(Extracted records)
........

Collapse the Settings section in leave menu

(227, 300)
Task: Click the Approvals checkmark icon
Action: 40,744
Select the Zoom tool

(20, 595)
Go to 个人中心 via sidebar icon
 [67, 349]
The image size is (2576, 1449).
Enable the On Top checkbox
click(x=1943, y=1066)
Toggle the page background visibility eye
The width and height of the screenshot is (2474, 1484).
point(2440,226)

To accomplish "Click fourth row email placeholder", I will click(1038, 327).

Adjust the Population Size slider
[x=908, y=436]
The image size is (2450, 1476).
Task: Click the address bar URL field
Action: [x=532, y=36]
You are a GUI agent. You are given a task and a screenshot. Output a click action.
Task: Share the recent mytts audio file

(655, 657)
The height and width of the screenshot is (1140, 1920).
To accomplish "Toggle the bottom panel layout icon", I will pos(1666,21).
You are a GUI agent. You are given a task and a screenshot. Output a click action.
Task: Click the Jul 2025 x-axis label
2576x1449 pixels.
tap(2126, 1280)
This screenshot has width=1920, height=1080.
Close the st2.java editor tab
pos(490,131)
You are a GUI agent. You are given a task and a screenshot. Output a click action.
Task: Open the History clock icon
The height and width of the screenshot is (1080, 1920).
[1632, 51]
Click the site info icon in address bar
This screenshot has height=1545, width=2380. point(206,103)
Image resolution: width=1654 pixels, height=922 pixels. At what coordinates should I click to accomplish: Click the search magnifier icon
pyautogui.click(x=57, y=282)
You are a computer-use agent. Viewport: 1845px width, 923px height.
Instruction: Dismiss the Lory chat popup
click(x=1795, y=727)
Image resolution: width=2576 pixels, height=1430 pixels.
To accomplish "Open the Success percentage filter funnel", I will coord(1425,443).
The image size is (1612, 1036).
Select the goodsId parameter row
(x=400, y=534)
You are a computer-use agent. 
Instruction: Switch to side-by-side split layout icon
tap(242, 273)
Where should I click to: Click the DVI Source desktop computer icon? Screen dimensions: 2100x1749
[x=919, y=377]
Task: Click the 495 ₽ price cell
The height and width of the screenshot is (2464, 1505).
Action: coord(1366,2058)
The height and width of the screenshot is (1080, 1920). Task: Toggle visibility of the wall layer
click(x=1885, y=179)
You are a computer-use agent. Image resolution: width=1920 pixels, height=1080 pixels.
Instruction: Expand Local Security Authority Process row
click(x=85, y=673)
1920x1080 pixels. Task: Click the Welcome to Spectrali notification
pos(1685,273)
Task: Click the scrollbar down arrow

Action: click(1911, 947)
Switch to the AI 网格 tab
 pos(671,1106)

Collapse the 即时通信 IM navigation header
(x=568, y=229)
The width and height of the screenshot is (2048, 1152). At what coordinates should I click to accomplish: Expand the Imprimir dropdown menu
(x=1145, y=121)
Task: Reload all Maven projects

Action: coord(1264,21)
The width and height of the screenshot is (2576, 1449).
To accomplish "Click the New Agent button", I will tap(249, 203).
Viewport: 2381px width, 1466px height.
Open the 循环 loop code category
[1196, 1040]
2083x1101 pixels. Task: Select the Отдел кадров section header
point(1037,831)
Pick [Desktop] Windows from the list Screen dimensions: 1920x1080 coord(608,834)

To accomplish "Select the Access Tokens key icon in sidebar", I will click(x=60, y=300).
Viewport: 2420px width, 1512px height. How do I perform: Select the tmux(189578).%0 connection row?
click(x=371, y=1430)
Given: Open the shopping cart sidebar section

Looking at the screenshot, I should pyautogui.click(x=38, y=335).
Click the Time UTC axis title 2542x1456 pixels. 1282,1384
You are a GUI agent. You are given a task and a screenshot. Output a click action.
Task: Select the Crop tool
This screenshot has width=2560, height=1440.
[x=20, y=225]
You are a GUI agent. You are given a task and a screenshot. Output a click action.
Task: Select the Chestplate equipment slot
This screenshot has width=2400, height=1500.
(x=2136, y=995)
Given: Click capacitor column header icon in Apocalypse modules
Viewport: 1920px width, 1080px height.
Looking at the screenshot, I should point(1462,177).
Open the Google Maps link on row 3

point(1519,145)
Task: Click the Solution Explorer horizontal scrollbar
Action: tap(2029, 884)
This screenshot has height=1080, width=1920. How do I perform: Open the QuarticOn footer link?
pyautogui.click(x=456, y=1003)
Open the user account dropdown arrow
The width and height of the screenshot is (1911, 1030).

........

(The problem) Would you print the line containing "Open the 循环 loop code category" and every line after it up to the end of the listing above, exactly, and nothing else?

(Reply to the exercise)
Open the 循环 loop code category
[1196, 1040]
2083x1101 pixels. Task: Select the Отдел кадров section header
point(1037,831)
Pick [Desktop] Windows from the list Screen dimensions: 1920x1080 coord(608,834)

To accomplish "Select the Access Tokens key icon in sidebar", I will click(x=60, y=300).
Viewport: 2420px width, 1512px height. How do I perform: Select the tmux(189578).%0 connection row?
click(x=371, y=1430)
Given: Open the shopping cart sidebar section

Looking at the screenshot, I should pyautogui.click(x=38, y=335).
Click the Time UTC axis title 2542x1456 pixels. 1282,1384
You are a GUI agent. You are given a task and a screenshot. Output a click action.
Task: Select the Crop tool
This screenshot has width=2560, height=1440.
[x=20, y=225]
You are a GUI agent. You are given a task and a screenshot. Output a click action.
Task: Select the Chestplate equipment slot
This screenshot has width=2400, height=1500.
(x=2136, y=995)
Given: Click capacitor column header icon in Apocalypse modules
Viewport: 1920px width, 1080px height.
Looking at the screenshot, I should point(1462,177).
Open the Google Maps link on row 3

point(1519,145)
Task: Click the Solution Explorer horizontal scrollbar
Action: tap(2029, 884)
This screenshot has height=1080, width=1920. How do I perform: Open the QuarticOn footer link?
pyautogui.click(x=456, y=1003)
Open the user account dropdown arrow
The width and height of the screenshot is (1911, 1030).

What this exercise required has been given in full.